Очень точно психологически Эйдельман описывает восстание Черниговского полка и поведение его руководителя С.И. Муравьева-Апостола. которое на первый взгляд заслуживает безусловного осуждения. Офицер, нарушив присягу, повел солдат на верную смерть, погиб сам, погубил несколько жизней и сломал сотни судеб ни в чем не повинных людей. Но в истории не все так просто, и Эйдельман видит Муравьева-Апостола таким, каким видел его Лев Толстой: «Сергей Иванович Муравьев, один из лучших людей того, да и всякого времени». Политические принципы Муравьева прекрасно проявляются при сравнении его с Пестелем. Пестель как последовательный революционер понимает революцию как насилие, видит историческую неизбежность революционной диктатуры и террора. Поэтому вопрос захвата власти для него основной. Отсюда — восстание должно начаться в Петербурге, и первыми его жертвами должны стать члены царской семьи. Муравьев-Апостол отрицает саму идею насилия. Кромвель и якобинцы для него так же неприемлемы, как и российское самодержавие. Поэтому он предлагает начать восстание на юге, подобно тому, как испанские революционеры восстали в Кадисе и совершили бескровный путь на Мадрид. И еще плюс — в отличие от пестелевского плана, муравьевский план требует меньшей подготовленности и в меньшей степени зависит от внешних обстоятельств.

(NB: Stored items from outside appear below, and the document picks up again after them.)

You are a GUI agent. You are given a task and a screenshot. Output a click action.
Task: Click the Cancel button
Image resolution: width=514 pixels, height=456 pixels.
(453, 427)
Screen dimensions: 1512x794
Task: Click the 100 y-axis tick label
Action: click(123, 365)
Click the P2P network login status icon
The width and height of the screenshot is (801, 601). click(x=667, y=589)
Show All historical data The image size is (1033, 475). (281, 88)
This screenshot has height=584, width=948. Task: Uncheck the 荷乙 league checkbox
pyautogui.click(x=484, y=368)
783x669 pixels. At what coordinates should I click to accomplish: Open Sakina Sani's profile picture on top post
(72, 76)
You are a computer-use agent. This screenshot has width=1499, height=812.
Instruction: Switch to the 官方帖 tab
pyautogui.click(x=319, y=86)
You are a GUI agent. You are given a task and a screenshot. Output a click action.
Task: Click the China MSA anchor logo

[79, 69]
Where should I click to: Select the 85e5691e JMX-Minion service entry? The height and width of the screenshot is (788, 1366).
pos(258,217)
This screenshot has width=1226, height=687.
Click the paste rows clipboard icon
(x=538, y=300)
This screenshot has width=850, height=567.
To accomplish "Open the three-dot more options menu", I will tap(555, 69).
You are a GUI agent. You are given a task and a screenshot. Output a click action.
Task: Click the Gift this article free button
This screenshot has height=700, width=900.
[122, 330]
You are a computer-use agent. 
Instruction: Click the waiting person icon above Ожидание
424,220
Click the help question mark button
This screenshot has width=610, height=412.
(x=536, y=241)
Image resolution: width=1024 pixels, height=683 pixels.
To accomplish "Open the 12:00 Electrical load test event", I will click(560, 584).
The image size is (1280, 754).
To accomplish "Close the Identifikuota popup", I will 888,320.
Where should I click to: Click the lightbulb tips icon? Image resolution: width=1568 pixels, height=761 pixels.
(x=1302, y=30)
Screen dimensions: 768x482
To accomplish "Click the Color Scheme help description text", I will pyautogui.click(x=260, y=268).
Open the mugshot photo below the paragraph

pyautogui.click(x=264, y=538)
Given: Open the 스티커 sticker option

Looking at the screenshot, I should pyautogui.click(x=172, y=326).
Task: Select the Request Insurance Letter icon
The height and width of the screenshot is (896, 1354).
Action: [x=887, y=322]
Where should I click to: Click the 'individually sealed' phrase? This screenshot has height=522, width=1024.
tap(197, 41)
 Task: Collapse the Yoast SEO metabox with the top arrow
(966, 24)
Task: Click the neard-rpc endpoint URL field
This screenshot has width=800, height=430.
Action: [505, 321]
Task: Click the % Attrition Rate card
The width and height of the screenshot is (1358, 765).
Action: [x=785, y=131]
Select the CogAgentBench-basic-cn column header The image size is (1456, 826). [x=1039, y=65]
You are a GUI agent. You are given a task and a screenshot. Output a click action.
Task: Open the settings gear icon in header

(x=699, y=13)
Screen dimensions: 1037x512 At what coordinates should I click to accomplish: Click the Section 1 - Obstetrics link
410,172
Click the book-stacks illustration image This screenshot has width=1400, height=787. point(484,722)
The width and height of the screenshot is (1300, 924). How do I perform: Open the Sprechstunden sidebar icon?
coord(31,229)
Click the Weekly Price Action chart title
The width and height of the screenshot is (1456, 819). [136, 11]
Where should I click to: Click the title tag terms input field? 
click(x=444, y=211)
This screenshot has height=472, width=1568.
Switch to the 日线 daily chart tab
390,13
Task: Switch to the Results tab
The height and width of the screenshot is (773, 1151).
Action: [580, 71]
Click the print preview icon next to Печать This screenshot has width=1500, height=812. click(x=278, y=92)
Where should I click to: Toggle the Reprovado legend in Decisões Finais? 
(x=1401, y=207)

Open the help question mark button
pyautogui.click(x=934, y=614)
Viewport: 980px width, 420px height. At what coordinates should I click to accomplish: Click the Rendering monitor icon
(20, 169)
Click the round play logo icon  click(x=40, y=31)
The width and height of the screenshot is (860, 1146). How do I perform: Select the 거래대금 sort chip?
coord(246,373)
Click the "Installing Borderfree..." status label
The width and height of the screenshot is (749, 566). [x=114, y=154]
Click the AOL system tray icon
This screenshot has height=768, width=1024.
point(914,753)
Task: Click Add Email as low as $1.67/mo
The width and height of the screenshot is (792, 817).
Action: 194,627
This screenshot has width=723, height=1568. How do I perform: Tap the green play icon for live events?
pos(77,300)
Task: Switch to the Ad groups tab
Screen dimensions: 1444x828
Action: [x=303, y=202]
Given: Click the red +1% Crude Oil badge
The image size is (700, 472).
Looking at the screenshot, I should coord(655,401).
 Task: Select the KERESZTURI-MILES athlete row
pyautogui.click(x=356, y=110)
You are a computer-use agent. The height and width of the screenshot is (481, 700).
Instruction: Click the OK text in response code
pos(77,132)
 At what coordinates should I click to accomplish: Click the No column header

Эйдельман тонко подметил психологическую сторону этих намерений Муравьева: «Наблюдая, как постоянно Сергей Иванович торопит, торопит, приходим к выводу, что его тяготит, угнетает медленность, неопределенность. К тому же скрываться, конспирироваться не в его характере: он даже на такую ложь не очень способен. Еще больше огорчает, что кто-то другой в столице должен начать. Выходит, будто главное дело перелагается на других, а он всегда хочет труднейшее себе, на себя».
Почему Муравьев-Апостол решился на восстание, понятно, но то, что произошло потом, явно не вписывалось в его первоначальные замыслы. Эйдельман объясняет это тем, что помимо логики восставших есть еще непостижимая «логика восстания». «Обстоятельства сами вторгаются, освобождают от выбора, дела более трудного, чем тяжелейшее исполнение». По ряду намеков можно полагать, что Черниговский полк уже не представлял собой хорошо дисциплинированную воинскую часть. «Со времен Пугачевского восстания впервые целый город, хоть и небольшой, не подчиняется императорской власти — уездный город Васильков». Ассоциация с пугачевщиной не случайна. Муравьев был готов к самопожертвованию, но никак не хотел оказаться во главе народного мятежа. В такой ситуации он мог стать только заложником, но не главарем. Видимо, так оно и произошло.